**Aim of the task**: Carry on the text about miRNAs in asthma, starting after its last sentence.

**Study text**:
───

The results also showed excellent consistency within specific tissues in terms of up- or downregulation of the studied miRNAs. The only inconsistency was in miR-21 from BAL17,18 where this miRNA was upregulated in BAL of asthmatic patients from one study18 and downregulated in BAL samples of asthma patients when compared to controls from another study [29]. This discrepancy can be explained because total small RNAs were extracted in the first study [28], while only exosomes from BAL were used in the other study [29]. Otherwise, this miRNA was upregulated in all other studied tissues (plasma, serum, and BEC) [23,24,30,31,32,33]. Of these 10 miRNAs, miR-155 was upregulated in serum24-26 and downregulated in airways (BAL, sputum, and nasal biopsies) [22,27,28,47,48]. Let-7 family (a-i) and miR-30a were downregulated in all studied tissues (BAL, serum, BEC, and lymphocytes) [9,21,28,29,44,48]. miR-192 and miR-15a were only studied in the blood (plasma, serum, lymphocytes, and whole blood) and also downregulated in asthma patients [21,40,41,42,43]. In addition, miR-126 was upregulated in plasma, serum, and BEC [19,20,23,34,49] and downregulated in lymphocytes and nasal biopsies [21,22]. miR-125b was upregulated in plasma and serum [20,41] and downregulated in sputum and lymphocytes [21,35]. miR-146a was upregulated in plasma and serum [25,32,36,37] and downregulated in PBMCs and EBC [38,39]. Finally, miR-98, was only studied in blood, and it was upregulated in B lymphocytes and whole blood [45,46] while downregulated when measured in total lymphocytes [21].
From these results, we conclude that miRNA expression patterns are consistently expressed in the blood of patients with asthma, enabling us to propose a panel of up/down-regulated miRNAs that can potentially be used to confirm/support asthma diagnosis (Table 2).

4.4. miRNAs for Asthma Severity-Risk Assessment

Only 16 papers of the 75 included studies studied miRNAs differential expression among different asthma severity groups. Four of these studies [32,42,46,50] either reported no difference or non-significant difference in miRNAs expression among different severity groups. The remaining 12 studies reported a significant difference in the expression of 17 miRNAs from different tissues that can help in the severity assessment of asthma patients (Table 3). Only one miRNA (Let-7a) was studied in two different tissues (blood/plasma and BEC) and was downregulated in both tissues of severe asthmatic patients compared to mild asthma patients (inversely related to asthma severity). Figure 4 shows the numbers of miRNAs from different tissues and body fluids found to have significantly different expressions for the severity of asthma.

───

**Source data**:
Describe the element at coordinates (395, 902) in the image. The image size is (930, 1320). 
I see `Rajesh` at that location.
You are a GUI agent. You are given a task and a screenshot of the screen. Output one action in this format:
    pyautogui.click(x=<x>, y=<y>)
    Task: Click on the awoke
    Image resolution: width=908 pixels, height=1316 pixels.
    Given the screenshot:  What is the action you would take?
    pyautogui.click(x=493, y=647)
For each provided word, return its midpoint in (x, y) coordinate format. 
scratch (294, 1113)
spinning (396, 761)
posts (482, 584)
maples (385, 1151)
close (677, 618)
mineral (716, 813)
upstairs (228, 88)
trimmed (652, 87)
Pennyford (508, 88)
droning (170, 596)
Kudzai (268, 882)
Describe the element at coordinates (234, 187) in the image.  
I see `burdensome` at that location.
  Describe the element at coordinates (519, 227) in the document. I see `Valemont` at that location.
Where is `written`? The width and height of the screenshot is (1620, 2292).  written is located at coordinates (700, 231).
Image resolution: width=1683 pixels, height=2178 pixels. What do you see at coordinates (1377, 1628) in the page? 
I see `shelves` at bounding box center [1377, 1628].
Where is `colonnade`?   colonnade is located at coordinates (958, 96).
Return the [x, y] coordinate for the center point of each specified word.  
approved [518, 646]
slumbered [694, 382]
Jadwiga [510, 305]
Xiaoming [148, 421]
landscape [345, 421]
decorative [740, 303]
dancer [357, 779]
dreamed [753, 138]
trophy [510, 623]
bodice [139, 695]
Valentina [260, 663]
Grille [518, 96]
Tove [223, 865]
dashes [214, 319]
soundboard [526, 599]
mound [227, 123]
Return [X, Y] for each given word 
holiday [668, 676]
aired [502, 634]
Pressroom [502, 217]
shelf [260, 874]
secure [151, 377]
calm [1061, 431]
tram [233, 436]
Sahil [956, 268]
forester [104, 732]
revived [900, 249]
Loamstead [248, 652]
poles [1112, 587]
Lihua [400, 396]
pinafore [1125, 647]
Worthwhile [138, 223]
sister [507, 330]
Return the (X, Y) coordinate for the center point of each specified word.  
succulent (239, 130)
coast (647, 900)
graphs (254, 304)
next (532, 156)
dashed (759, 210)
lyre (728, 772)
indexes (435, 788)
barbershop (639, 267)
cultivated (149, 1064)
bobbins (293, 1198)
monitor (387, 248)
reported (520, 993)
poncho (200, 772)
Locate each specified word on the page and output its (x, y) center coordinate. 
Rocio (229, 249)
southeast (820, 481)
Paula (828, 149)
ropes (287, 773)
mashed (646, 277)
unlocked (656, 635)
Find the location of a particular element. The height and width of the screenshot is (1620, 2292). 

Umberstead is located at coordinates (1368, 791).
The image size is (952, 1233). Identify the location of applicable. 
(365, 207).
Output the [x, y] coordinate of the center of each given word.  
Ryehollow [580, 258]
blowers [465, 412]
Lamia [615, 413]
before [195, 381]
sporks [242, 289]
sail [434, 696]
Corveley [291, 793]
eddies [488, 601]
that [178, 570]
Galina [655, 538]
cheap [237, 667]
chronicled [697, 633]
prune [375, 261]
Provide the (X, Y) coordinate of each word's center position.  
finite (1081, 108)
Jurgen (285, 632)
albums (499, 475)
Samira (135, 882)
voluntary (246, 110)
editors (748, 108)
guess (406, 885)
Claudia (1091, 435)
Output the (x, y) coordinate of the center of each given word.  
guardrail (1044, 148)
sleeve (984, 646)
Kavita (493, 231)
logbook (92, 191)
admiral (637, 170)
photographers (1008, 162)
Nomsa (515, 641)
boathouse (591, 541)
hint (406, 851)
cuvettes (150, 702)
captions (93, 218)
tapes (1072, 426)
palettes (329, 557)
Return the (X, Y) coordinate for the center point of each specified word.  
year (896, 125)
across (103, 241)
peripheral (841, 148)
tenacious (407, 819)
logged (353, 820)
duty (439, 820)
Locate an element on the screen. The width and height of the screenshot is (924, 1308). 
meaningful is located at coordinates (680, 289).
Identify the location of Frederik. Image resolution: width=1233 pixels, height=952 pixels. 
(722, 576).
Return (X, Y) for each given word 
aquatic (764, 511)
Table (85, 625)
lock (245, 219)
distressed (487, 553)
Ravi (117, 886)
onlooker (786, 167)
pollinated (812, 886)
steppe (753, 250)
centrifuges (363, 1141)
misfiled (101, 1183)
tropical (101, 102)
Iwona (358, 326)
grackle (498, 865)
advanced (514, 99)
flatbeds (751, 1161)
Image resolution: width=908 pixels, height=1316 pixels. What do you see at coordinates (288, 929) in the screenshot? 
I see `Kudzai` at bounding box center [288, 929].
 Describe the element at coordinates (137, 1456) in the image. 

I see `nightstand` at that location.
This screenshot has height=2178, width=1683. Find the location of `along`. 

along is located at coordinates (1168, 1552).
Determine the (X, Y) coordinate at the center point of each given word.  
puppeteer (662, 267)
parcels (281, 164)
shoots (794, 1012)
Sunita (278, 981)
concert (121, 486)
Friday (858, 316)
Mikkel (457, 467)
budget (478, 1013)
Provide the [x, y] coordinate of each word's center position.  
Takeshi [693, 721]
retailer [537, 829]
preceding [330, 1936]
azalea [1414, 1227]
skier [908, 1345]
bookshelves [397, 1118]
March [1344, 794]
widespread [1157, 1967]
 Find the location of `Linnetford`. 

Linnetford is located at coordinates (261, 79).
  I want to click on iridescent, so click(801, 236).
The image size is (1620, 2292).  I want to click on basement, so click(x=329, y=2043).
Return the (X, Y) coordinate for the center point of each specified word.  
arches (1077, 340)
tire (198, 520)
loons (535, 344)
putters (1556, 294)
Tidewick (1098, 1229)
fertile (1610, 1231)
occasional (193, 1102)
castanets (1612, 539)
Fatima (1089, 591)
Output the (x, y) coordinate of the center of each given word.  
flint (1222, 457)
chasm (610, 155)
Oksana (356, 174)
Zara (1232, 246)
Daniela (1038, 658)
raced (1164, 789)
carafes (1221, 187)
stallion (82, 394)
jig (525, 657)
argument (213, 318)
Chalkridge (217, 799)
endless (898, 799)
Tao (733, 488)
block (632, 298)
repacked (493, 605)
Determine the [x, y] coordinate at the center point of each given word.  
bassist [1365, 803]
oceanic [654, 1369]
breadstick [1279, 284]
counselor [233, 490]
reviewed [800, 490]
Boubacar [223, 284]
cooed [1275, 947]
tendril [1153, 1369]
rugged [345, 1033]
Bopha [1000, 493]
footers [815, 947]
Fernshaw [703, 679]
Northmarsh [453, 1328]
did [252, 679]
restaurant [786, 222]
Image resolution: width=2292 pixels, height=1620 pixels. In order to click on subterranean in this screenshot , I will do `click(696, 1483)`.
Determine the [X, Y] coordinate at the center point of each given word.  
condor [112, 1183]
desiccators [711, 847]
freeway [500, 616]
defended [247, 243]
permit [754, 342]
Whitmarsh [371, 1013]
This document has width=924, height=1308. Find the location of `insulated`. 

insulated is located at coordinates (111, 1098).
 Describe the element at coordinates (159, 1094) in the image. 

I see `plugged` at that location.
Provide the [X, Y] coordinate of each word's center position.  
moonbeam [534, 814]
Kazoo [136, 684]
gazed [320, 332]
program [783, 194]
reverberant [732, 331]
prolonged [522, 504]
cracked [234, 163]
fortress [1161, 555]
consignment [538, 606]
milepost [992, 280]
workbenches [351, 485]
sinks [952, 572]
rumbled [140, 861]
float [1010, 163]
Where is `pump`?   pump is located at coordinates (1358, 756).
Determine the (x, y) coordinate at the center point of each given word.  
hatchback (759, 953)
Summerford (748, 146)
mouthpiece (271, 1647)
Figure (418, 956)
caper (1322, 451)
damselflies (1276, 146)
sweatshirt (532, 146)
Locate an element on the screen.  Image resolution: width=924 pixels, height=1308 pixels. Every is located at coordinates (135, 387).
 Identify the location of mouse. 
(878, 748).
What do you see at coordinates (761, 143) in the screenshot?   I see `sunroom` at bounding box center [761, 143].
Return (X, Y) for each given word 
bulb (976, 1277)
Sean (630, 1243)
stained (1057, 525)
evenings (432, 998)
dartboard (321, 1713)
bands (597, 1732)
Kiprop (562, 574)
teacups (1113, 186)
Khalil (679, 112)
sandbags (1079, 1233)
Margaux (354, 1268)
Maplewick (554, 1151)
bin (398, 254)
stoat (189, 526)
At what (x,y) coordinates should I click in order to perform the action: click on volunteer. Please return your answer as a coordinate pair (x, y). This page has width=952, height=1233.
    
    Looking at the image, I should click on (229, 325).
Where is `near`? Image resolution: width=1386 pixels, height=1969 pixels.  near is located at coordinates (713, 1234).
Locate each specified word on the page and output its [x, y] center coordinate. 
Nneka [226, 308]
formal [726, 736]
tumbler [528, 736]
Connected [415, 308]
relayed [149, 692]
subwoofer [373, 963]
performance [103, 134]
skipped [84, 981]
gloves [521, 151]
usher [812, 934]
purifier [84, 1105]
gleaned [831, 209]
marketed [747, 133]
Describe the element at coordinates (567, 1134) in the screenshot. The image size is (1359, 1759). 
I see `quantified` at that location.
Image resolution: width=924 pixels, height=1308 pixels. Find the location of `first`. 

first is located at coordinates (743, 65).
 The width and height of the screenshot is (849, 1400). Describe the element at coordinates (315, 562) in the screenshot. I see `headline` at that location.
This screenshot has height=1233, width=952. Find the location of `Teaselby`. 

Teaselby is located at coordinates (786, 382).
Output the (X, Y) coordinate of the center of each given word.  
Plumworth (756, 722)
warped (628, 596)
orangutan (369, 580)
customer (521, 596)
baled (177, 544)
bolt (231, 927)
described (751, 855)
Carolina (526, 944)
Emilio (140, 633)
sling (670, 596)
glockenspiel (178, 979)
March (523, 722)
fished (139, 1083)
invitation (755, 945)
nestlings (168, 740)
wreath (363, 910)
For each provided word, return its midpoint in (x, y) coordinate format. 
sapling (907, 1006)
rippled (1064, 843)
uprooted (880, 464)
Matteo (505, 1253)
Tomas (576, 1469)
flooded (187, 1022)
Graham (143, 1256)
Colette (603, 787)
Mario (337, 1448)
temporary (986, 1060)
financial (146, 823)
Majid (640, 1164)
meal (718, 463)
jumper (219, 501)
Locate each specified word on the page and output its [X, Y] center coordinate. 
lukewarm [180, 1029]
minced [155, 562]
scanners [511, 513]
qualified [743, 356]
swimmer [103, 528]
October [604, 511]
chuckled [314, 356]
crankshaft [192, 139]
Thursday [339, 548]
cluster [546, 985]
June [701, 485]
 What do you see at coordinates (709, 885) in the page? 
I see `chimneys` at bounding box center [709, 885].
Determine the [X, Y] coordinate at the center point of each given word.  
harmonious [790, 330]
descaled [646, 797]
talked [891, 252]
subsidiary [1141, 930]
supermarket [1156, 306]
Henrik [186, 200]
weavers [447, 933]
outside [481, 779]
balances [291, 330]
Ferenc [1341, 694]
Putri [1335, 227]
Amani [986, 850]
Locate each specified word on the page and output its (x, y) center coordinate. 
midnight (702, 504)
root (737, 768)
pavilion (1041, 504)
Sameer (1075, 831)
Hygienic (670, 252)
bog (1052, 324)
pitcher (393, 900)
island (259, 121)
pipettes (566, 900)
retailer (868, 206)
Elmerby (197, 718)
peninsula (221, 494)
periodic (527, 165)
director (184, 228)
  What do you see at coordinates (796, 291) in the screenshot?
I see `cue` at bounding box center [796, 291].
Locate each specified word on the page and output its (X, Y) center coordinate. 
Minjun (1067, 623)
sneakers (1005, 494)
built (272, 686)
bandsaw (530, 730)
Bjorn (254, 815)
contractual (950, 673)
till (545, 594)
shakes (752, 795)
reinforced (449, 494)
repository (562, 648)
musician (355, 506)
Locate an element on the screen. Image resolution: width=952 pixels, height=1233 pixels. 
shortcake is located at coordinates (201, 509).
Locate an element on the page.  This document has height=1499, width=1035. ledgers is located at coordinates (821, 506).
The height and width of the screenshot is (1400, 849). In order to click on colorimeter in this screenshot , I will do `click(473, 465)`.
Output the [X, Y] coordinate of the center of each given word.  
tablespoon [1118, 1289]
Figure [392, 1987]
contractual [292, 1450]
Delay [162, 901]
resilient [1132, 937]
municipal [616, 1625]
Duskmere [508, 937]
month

───

**Expected answer**:
Similar to the diagnostic panel we suggested above (Table 2) and guided by the data obtained from the studied publications, we can here suggest a panel of six miRNAs in the blood that can serve as a non-invasive test to assess asthma severity-risk. Table 4 lists these miRNAs.

5. Discussion

In this study, we conducted a qualitative systematic review to evaluate the diagnostic and severity-risk assessment value of miRNAs in asthma. We adopted a novel approach where we evaluated the diagnostic and severity-risk assessment value of miRNAs in asthma to propose two corresponding panels of miRNAs of potential clinical utility in asthma for the first time. We found more than 200 miRNAs from all included studies that were differentially expressed in asthma. Though the expression levels and trends varied in different publications, we constructed a panel of 10 diagnostic miRNAs, each reported in more than two studies with significant differential expressions between those with and without an asthma diagnosis. These miRNAs could be potentially used to develop a non-invasive test to support asthma diagnosis, as their expression differed significantly between people with asthma and those without asthma. Similarly, 17 miRNAs from the included studies were differentially expressed in the studied tissues with respect to asthma severity, and we constructed another panel of 4 differentially expressed miRNAs in the blood that can potentially help assess asthma severity-risk. Figure 5 summarises the two miRNA panels.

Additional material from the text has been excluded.